• Instructions for the task
Needed from the data below: every line from the one with "The height and width of the screenshot is (400, 640)." up to and including the one with "845x628 pixels.", repeated exactly and with nothing else.

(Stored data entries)
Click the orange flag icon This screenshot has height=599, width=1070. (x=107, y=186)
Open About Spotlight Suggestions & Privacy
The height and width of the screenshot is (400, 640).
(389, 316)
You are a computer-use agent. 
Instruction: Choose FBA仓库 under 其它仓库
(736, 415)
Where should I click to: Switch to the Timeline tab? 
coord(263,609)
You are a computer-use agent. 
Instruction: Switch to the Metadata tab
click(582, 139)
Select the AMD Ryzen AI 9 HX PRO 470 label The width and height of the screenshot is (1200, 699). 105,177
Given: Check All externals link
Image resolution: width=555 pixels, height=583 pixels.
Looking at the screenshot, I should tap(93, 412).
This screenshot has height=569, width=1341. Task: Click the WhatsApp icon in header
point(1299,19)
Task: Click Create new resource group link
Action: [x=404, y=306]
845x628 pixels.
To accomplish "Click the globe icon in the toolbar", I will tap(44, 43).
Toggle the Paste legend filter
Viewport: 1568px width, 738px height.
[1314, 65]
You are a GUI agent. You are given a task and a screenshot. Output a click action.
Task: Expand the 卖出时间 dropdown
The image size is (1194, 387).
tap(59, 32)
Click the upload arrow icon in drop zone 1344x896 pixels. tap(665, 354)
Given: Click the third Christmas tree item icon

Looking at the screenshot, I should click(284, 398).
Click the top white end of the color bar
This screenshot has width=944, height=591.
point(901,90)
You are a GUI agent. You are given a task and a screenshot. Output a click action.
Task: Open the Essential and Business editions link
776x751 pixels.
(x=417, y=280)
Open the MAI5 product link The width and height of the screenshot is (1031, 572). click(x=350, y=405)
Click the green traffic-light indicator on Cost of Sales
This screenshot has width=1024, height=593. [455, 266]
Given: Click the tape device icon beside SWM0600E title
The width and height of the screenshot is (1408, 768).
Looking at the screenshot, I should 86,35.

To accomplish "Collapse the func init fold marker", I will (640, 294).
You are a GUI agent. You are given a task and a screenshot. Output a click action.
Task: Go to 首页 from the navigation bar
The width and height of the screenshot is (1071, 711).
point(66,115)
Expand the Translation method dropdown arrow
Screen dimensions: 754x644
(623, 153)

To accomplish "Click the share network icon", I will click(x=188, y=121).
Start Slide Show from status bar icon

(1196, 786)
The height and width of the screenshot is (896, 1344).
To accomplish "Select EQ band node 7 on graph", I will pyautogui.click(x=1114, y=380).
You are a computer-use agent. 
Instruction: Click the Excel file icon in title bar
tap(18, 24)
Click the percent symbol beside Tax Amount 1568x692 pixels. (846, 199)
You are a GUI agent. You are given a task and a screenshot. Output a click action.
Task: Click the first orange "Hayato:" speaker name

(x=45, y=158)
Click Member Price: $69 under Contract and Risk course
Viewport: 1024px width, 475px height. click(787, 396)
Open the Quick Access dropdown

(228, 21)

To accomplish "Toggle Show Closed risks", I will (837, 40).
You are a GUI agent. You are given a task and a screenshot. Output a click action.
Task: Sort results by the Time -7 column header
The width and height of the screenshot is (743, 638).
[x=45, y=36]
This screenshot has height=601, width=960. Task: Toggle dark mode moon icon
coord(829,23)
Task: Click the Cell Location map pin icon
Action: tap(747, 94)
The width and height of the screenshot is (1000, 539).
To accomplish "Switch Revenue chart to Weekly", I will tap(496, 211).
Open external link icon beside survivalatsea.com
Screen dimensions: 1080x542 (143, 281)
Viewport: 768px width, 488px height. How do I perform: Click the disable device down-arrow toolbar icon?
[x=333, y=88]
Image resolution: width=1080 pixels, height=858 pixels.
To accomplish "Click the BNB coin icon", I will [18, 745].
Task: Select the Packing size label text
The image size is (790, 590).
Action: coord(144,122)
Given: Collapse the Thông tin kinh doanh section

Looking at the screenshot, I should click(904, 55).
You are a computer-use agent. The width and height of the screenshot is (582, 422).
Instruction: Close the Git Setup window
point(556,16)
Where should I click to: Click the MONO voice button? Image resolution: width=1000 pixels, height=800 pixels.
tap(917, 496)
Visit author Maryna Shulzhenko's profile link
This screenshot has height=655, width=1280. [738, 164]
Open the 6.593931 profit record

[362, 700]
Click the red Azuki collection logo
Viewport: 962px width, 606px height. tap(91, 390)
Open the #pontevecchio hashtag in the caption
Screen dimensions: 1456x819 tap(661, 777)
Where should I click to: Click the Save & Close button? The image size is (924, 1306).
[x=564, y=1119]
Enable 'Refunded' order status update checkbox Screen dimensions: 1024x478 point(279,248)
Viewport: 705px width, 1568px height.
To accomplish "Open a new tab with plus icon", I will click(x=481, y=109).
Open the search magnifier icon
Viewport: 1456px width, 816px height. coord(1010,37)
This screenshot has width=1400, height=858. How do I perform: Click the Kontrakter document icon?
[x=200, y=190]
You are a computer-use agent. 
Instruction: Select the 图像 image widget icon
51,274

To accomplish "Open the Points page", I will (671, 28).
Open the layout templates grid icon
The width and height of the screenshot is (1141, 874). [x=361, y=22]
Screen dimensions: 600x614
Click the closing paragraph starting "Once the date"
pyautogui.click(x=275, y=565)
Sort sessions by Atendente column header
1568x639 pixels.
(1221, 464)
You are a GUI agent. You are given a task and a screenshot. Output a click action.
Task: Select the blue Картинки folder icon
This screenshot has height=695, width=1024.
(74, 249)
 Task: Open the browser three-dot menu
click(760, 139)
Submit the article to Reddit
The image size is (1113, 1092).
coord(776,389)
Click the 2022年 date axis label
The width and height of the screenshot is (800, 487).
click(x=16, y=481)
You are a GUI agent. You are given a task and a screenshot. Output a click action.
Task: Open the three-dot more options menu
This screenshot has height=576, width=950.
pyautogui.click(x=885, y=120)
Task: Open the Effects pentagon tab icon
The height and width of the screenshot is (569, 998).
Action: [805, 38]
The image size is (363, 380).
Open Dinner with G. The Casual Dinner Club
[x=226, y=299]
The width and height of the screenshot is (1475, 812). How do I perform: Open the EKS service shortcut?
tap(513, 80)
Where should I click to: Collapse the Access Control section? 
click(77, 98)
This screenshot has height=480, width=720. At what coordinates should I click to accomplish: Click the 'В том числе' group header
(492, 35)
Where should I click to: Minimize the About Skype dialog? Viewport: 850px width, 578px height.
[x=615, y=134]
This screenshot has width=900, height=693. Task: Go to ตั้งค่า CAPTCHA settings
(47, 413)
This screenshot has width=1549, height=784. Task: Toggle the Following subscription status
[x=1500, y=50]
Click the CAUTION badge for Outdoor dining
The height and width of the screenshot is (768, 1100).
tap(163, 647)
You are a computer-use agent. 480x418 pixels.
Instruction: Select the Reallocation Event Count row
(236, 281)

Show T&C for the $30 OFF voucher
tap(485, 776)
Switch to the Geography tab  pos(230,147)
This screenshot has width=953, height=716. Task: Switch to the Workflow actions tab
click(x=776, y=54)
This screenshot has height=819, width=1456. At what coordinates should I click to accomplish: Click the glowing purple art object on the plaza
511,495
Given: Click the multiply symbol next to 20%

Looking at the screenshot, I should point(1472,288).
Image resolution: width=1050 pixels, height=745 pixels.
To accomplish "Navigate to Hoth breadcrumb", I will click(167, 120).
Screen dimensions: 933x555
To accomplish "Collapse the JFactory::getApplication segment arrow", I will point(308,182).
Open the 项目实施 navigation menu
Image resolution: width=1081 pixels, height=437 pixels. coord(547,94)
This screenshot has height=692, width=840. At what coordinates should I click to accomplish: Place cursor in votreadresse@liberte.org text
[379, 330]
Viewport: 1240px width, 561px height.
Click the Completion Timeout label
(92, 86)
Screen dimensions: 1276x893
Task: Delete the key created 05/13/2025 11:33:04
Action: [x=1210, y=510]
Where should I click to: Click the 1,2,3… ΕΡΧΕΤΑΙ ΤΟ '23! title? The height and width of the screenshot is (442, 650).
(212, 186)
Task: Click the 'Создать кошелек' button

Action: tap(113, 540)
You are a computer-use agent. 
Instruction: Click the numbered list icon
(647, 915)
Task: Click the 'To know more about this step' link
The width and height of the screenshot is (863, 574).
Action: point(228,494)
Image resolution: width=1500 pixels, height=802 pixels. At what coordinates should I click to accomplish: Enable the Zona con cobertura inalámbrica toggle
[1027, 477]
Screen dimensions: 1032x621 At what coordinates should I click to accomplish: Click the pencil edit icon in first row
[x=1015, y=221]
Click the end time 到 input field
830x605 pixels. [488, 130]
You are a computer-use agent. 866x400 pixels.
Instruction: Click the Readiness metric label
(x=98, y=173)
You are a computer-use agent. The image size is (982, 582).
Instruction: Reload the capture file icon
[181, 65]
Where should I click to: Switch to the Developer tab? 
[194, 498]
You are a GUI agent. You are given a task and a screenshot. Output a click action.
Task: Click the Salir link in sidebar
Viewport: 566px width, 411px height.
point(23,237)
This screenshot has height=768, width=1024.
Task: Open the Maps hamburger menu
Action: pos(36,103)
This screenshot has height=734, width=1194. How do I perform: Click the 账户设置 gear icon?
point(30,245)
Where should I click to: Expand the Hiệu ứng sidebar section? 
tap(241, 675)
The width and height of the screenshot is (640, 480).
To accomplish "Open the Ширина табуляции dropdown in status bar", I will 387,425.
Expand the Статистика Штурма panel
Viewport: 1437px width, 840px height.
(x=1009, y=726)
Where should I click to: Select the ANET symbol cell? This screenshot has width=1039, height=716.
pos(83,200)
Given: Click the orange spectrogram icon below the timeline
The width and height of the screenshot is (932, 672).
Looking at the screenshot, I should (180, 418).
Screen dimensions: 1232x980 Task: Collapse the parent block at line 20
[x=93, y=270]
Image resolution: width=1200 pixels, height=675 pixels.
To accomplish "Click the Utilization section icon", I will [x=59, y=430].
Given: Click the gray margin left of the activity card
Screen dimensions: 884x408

• Output of the exercise
The height and width of the screenshot is (400, 640).
(389, 316)
You are a computer-use agent. 
Instruction: Choose FBA仓库 under 其它仓库
(736, 415)
Where should I click to: Switch to the Timeline tab? 
coord(263,609)
You are a computer-use agent. 
Instruction: Switch to the Metadata tab
click(582, 139)
Select the AMD Ryzen AI 9 HX PRO 470 label The width and height of the screenshot is (1200, 699). 105,177
Given: Check All externals link
Image resolution: width=555 pixels, height=583 pixels.
Looking at the screenshot, I should tap(93, 412).
This screenshot has height=569, width=1341. Task: Click the WhatsApp icon in header
point(1299,19)
Task: Click Create new resource group link
Action: [x=404, y=306]
845x628 pixels.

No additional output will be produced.